Mayor In A Latte Trouble

Anarchy starts at Starbucks, as mayor is drenched in coffee in public brawl

Bristol Mayor George Ferguson has had his first taste – quite literally – of public dissent, as he clashed with an anarchist’s cold cup of coffee.

The incident occurred at the Anarchist Book Fair, held in Trinity Church, St Philips, which Ferguson had been personally invited to.  The red-trousered architect stopped outside to talk to other visitors and discuss their complaints and opinions, before being told by several people that he was “not welcome” at the event.

After professing his invitation and refusing to leave, an anarchist proceeded to hurl cold coffee in the new mayor’s face.  The attacker was restrained by a few people, but resisted the offer to shake hands in a truce.

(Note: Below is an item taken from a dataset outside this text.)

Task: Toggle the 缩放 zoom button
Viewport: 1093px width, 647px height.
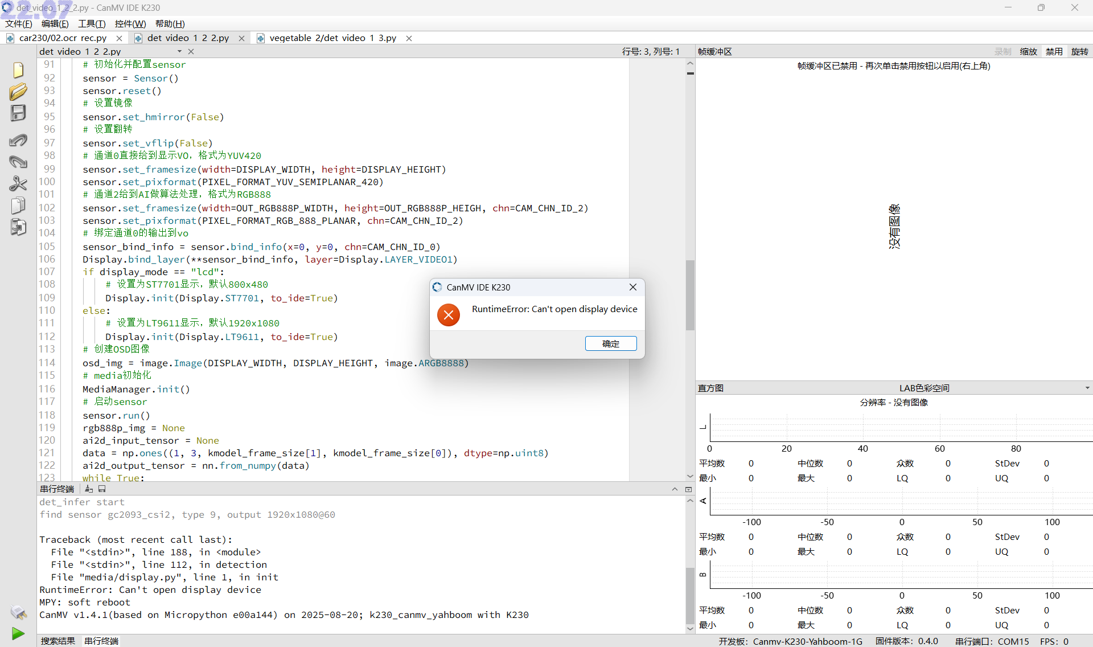Action: click(1028, 52)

All froth and no substance?

He yelled, “I’m not shaking hands with you,” and in an instant broke free and tackled Ferguson to the ground.

It seems the main problem visitors had with Ferguson’s presence was that he represented the ‘establishment’, though many refuted his policies too.

Nonetheless, Ferguson seemed far from bothered, laughing the debacle off in an interview with the BBC: “My trademark red trousers were covered in coffee.  It’s pretty surprising, it’s taken 5 months for somebody to pour something over me.”

As for the attacker, his actions appear to have misfired. Observer Amias Channer commented, “The central principle of anarchism is treating everyone with respect.  It’s put the cause of anarchism in Bristol back a long way – they’ve given him and ‘the establishment’ reason to fear and distrust anarchists.”

Anarchy in the UK…

The anonymous attacker also failed to impress his fellow anarchists, though they were sympathetic to his cause.  David Milligan, who attended the event, said “One mug just ended up making all of us anarchists look bad.”

“It did seem understandable, though. The mayor was going to an anarchist thing and trying to make it part of his society and community, when we’re trying to create a new society outside of his one.  It was an interesting political scheme of the mayor’s, and it was necessary to draw our line.”

You might lose your tamper, but this isn’t the right way to espresso yourself.